Legt verdachte de verplichting op ten behoeve van [slachtoffer 2] aan de Staat EUR 155,70 (honderdvijfenvijftig euro en zeventig eurocent) te betalen, te vermeerderen met de wettelijke rente daarover vanaf 21 augustus 2019 tot aan de dag van de algehele voldoening. Bij gebreke van betaling en verhaal kan gijzeling worden toegepast voor de duur van 3 dagen. De toepassing van die gijzeling heft de betalingsverplichting niet op.
Bepaalt dat, indien en voor zover verdachte aan een van de genoemde betalingsverplichtingen heeft voldaan, daarmee de andere is vervallen.
Zaak G:
Verklaart [bedrijf 10] niet-ontvankelijk in zijn vordering.

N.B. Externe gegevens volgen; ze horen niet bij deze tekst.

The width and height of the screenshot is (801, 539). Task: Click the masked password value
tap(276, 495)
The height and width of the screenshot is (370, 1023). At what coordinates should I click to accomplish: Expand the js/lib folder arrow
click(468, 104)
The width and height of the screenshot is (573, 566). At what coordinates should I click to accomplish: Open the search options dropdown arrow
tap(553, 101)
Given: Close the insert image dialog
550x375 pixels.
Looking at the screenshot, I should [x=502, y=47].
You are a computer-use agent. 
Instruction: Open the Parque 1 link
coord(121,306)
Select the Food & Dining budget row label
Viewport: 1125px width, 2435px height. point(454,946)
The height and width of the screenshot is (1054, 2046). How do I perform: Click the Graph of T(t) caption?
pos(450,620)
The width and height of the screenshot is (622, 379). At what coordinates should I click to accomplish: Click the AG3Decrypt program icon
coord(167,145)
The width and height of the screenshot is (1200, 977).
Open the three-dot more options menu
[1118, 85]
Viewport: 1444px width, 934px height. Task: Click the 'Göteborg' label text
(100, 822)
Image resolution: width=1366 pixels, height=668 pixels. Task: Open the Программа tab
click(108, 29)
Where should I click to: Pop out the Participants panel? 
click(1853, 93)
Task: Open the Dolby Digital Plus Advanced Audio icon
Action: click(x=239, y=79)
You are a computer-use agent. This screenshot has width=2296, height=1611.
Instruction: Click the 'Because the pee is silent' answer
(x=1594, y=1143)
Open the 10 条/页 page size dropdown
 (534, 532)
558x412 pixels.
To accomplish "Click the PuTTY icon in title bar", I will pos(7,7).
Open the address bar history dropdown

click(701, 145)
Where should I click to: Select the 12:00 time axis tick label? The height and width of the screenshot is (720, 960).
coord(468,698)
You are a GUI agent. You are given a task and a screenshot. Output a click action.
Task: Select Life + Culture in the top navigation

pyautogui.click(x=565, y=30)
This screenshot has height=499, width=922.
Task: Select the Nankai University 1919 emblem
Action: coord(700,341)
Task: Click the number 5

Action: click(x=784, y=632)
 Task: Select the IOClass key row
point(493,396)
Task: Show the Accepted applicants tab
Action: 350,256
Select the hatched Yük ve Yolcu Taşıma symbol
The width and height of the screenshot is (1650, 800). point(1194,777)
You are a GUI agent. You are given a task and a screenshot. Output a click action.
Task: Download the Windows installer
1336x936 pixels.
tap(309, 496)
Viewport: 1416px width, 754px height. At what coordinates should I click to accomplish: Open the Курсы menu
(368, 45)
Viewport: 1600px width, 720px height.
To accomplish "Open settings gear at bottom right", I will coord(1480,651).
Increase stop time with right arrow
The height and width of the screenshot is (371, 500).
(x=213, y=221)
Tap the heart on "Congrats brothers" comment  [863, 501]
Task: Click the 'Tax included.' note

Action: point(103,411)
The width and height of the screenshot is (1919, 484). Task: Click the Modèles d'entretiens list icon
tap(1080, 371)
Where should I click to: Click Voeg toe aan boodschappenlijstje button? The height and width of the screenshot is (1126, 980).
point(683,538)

Bepaalt dat de benadeelde partij en de verdachte ieder de eigen kosten dragen.
Zaak I:
Wijst de vordering van de benadeelde partij [slachtoffer 1] toe tot een bedrag van EUR 91,84 (eenennegentig euro en vierentachtig eurocent) aan vergoeding van materiële schade, te vermeerderen met de wettelijke rente daarover vanaf het moment van het ontstaan van de schade (20 oktober 2019) tot aan de dag van de algehele voldoening.
Veroordeelt verdachte tot betaling van het toegewezen bedrag aan [slachtoffer 1] voornoemd.
Veroordeelt verdachte voorts in de kosten door de benadeelde partij gemaakt en ten behoeve van de tenuitvoerlegging van deze uitspraak nog te maken, tot op heden begroot op nihil.
Legt verdachte de verplichting op ten behoeve van [slachtoffer 1] aan de Staat EUR 91,84 (eenennegentig euro en vierentachtig eurocent) te betalen, te vermeerderen met de wettelijke rente daarover vanaf 20 oktober 2019 tot aan de dag van de algehele voldoening. Bij gebreke van betaling en verhaal kan gijzeling worden toegepast voor de duur van 1 dag. De toepassing van die gijzeling heft de betalingsverplichting niet op.
Bepaalt dat, indien en voor zover verdachte aan een van de genoemde betalingsverplichtingen heeft voldaan, daarmee de andere is vervallen.
Zaak K:
Verklaart [bedrijf 11] niet-ontvankelijk in zijn vordering.
Bepaalt dat de benadeelde partij en de verdachte ieder de eigen kosten dragen.
Heft op de geschorste bevelen tot voorlopige hechtenis.
Dit vonnis is gewezen door
mr. R.A. Overbosch, voorzitter,
mrs. C. Huizing-Bruil en M.M. Helmers, rechters,
in tegenwoordigheid van mr. I. Struijkenkamp, griffier,
en uitgesproken op de openbare terechtzitting van deze rechtbank van 13 oktober 2020.